C. Set or Decrease
可以得到两个规律
- 修改操作一定是把较大的数变成最小的数更优
- 减一对谁操作都不影响结果
根据以上两个规律有可以总结出最优操作策略
- 对最小值先做若干次减法
- 把最大的若干个数变成最小值
已知策略后,我们发现因为值域很大,所以不能枚举最小值减的次数,同时最小值减的次数与最终结果也不满足单调性。
所以可以枚举修改多少个数字,然后二分出减法最少要做多少次。
#include <bits/stdc++.h>
using namespace std;
#define int __int128
const int inf = 1e15;
using ll = long long;
int read() {
int x = 0, f = 1, ch = getchar();
while ((ch < '0' || ch > '9') && ch != '-') ch = getchar();
if (ch == '-') f = -1, ch = getchar();
while (ch >= '0' && ch <= '9') x = (x << 3) + (x << 1) + ch - '0', ch = getchar();
return x * f;
}
void solve() {
int n, k, sum = 0;
n = read() , k = read();
vector<int> a(n + 1);
for (int i = 1; i <= n; i++)
a[i] = read(), sum += a[i];
if (sum <= k) {
cout << "0\n";
return;
}
sort(a.begin() + 1, a.end(), greater<int>());
int res = sum - k;
for (int i = 1, pre = 0; i < n; i++) {
if (res <= i) break;
pre += a[i];
int l = 0, r = inf, ans = 0;
for (int mid; l <= r;) {
mid = (l + r) >> 1;
if (sum + i * a[n] - pre - (i + 1) * mid <= k) ans = mid, r = mid - 1;
else l = mid + 1;
}
res = min(res, i + ans);
}
cout << (ll)res << "\n";
return;
}
int32_t main() {
ios::sync_with_stdio(0), cin.tie(0);
for (int t = read(); t; t--)
solve();
return 0;
}
D. Shuffle
首先可以想到一个比较正确的做法。
先选择连续的\(k\)个\(1\),然后找到只包含这些\(1\)的最大子区间。子区间长度为\(len\),则排列方式有\(C_{len}^{k}\),其中产生变换的排列方式有\(C_{len}^{k}-1\)种,所以答案为\(\sum (C_{len}^{k}-1)\)。

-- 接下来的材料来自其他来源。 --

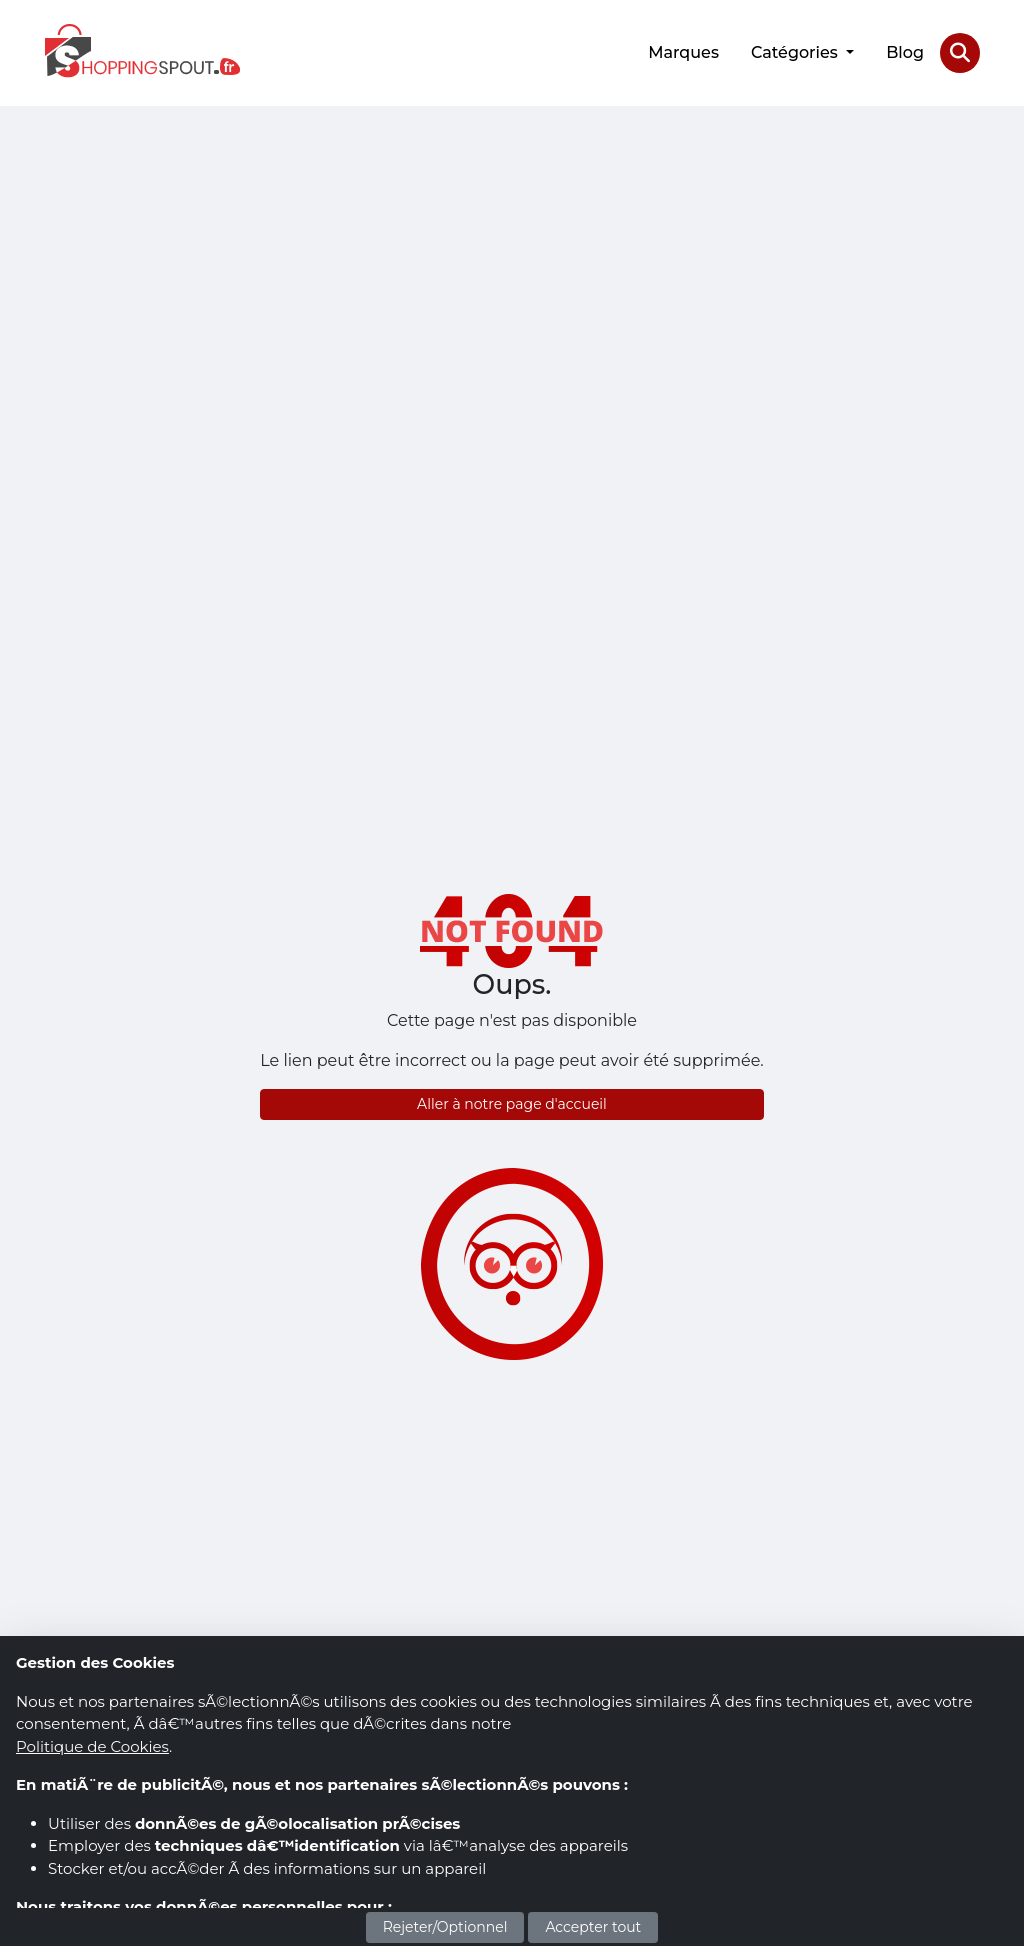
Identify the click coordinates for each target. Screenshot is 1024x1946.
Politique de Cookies (92, 1746)
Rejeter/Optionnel (445, 1927)
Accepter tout (593, 1927)
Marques (683, 52)
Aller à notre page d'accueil (512, 1104)
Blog (905, 52)
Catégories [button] (796, 52)
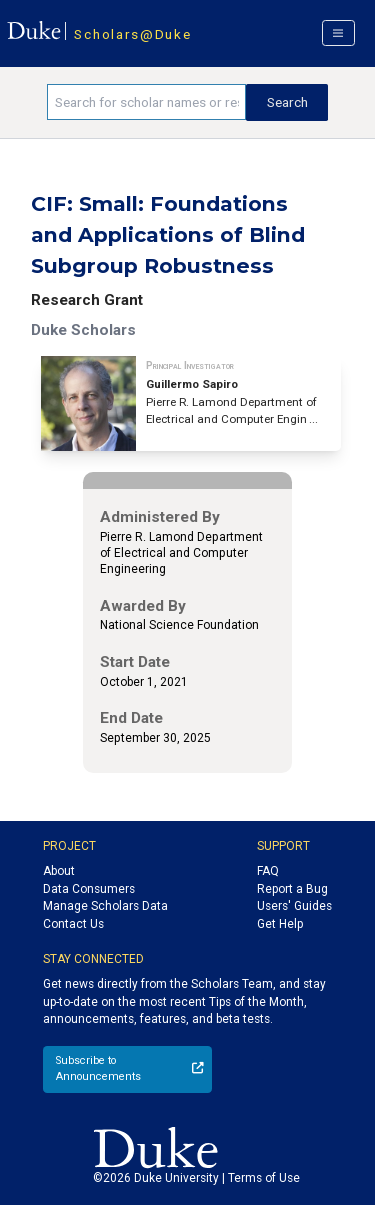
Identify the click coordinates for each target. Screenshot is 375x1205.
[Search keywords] (146, 102)
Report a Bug (292, 889)
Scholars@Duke (132, 34)
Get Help (280, 924)
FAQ (268, 871)
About (59, 871)
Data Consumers (89, 889)
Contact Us (73, 924)
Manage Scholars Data (105, 906)
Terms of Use (264, 1178)
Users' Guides (294, 906)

但其实我们观察样例就发现会有重复的情况。思考重复的部分是怎样产生的。对于相邻的两个区间,重合部分有前一个区间的后\(k-1\)个和后一个区间的前\(k-1\)个,所以当前一个区间的第一个不动后\(k-1\)个一定发生改变,后一个区间前\(k-1\)个一定发生改变最后一个不动,这样就会产生重复的情况。所以我们减去这部分重复的情况。特别的,第一个区间不受这种情况的影响。
#include <bits/stdc++.h>
using namespace std;
#define int long long
const int inf = 1e18, N = 5005;
const int mod = 998244353;
using ll = long long;
vector C(N, vector<int>(N, 0));
void init() {
for (int i = 0; i < N; i++) {
C[i][0] = C[i][i] = 1;
for (int j = 1; j < i; j++)
C[i][j] = (C[i - 1][j - 1] + C[i - 1][j]) % mod;
}
return;
}
int32_t main() {
ios::sync_with_stdio(0), cin.tie(0);
init();
int n, k;
string s;
cin >> n >> k >> s;
if (k == 0) {
cout << "1\n";
return 0;
}
vector<int> v;
v.push_back(-1);
for (int i = 0; i < n; i++)
if (s[i] == '1') v.push_back(i);
v.push_back(n);
int res = 0;
for (int i = 1, l, r; i + k < v.size(); i++) {
l = v[i - 1] + 1, r = v[i + k] - 1;
res += (C[r-l+1][k] - 1);
if( i != 1 ) res -= ( C[ v[i+k-1] - l ][k-1] - 1 );
res %= mod;
}
cout << ( res + 1 + mod ) % mod;
return 0;
}
E. Math Test
这道题学到了一个新技巧——对于绝对值可以直接枚举。
\[S=\sum_{i=1}^{n} |x_i-r_i| = \sum_{i=1}^{n} c_i(x_i-r_i),c_i\in\{0,1\}\\
=\sum_{i=1}^{n} c_i\times x_i - \sum_{i=1}^{n}c_i\times r_i
\]
因为\(n\le10\),所以我们可以直接枚举\(c_i\)
\[\sum_{i=1}^{n} c_i\times r_i =\sum_{i=1}^{n} c_i \times( \sum_{j=1}^{m} a_{i,j}\times p_j )\\
=\sum_{j=1}^{m} (\sum_{i=1}^{n} c_i \times a_{i,j})\times p_j
\]
令\(cnt_j=\sum_{i=1}^{n} c_i \times a_{i,j}\),则有
\[S = \sum_{i=1}^{n} c_i\times x_i - \sum_{j=1}^{m} cnt_j\times p_j
\]
当枚举出\(c_i\)后\(\sum_{i=1}^{n} c_i\times x_i , \sum_{j=1}^{m} cnt_j\)都已经确定了。为了最大化\(S\)则需要尽可能减少\(p_j\)产生的贡献,所以把 \(p_j\)按照\(cnt_j\)排序。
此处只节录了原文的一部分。